Here’s the difference: I choose to eat at Chipotle.
Why? It tastes good, first & foremost. Second, it’s real food.
Did you see this commercial during the Grammys? I couldn’t believe my eyes. That could not have been a cheap ad spot.
Cultivate a better world, says Chipotle. I buy it. Their meats are sustainably raised. They use as much organic produce as possible. It’s a story and an idea I’m willing to buy over & over again.
Chipotle entered the fast food market but it didn’t allow the fast food market to define it. Instead, it generated value (environmental sustainability, health consciousness, deliciousness) that brought a whole new customer base into the fast food market.
What does that kind of growth look like? With 1230 US stores: “Chipotle stock is up 50 percent on the year and over 500 percent over five years, far outperforming the market as a whole or the restaurant sector in particular.
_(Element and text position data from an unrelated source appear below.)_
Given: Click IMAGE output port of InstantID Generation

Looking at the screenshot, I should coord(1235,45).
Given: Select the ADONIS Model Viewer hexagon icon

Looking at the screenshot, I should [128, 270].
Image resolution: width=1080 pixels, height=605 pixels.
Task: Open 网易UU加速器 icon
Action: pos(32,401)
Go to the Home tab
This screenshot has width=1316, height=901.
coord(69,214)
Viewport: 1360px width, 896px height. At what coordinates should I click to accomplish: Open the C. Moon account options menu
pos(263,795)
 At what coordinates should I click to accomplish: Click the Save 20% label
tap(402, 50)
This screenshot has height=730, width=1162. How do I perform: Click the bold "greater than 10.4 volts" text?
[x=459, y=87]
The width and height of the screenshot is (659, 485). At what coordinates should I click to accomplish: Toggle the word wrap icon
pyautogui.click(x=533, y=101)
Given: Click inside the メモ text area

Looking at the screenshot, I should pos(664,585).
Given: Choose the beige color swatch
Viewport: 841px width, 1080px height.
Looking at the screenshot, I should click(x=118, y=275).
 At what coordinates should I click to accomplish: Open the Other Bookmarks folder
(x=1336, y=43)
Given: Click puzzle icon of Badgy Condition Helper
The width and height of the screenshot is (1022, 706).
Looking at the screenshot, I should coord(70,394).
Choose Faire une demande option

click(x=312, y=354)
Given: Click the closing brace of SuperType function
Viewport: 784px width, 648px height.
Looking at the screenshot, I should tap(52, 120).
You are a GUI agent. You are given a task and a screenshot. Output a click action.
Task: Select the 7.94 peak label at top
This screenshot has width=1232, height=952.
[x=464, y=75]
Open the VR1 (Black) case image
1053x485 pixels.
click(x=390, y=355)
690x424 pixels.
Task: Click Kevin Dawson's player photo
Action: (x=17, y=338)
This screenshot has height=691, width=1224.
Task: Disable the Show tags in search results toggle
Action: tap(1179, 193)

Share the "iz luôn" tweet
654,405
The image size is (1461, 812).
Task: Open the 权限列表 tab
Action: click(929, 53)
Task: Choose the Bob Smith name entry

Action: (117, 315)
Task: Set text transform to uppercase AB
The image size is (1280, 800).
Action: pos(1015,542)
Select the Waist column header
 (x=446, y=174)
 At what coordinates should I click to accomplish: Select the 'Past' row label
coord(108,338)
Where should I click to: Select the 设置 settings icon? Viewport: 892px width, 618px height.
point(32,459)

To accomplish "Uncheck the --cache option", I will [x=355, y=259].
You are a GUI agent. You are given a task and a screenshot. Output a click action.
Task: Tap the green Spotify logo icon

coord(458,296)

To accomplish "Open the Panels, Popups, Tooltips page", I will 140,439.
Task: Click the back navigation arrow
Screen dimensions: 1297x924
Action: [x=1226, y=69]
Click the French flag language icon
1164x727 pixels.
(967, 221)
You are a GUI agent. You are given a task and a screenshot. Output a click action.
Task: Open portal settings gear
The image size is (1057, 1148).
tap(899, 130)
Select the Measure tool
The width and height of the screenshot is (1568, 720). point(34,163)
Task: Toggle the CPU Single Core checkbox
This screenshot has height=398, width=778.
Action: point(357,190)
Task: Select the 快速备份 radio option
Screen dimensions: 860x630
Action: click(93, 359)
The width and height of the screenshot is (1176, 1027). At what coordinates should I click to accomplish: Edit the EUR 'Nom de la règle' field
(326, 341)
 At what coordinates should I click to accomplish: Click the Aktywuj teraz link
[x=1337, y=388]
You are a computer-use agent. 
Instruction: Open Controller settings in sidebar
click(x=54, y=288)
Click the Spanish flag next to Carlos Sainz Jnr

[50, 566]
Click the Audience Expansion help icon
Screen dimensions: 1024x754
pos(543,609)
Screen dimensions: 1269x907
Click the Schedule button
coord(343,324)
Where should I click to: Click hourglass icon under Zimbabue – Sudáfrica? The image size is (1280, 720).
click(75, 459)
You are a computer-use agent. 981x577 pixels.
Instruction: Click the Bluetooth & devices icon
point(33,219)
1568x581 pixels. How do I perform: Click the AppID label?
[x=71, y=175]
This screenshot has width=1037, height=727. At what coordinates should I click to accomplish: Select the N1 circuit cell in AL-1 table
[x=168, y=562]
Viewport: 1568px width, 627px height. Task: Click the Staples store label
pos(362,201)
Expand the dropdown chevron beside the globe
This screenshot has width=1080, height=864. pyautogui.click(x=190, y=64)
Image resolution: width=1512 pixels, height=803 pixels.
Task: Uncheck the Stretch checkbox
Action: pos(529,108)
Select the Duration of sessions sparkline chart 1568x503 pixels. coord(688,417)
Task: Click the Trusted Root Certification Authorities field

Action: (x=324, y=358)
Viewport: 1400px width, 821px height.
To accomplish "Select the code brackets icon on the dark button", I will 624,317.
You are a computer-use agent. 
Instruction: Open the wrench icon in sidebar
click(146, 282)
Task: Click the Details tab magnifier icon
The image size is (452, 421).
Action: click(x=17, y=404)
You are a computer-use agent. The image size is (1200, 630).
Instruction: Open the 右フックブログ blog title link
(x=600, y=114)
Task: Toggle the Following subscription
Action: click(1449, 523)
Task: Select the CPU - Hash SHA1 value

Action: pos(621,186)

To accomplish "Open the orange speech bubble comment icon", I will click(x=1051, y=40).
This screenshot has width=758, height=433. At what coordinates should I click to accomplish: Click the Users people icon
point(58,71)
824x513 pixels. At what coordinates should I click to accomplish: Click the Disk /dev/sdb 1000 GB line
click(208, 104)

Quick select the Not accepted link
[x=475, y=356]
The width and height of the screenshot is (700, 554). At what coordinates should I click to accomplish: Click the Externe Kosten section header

They announced last week that revenue grew 23.7 percent in 2011, with an 11 percent increase in same-store revenues. Restaurant operating margins are more than 25 percent,” according to Slate.com.
Those aren’t numbers to sneeze at.
Chipotle has taken a strong stance (anti-factory farming, for one), doubled-down on constraints (1 menu, few choices), and upped the ante by consistently delivering great tasting food. In doing so, they’ve created a legion of new-to-the-market fiercely loyal fans.
Principled choices lead to massive profit.
So the question to you is:
Have you backed down from principled choices because you fear the wrath of the existing market?
Are you allowing your competitors to write the rules of the game? Or are you writing your own?
Are you afraid that stating your beliefs and injecting them into every aspect of your business will turn customers away?
Are you simply following the standard strategy? Or are you generating new value through purpose-driven choices that attract new customers to you & your business alone?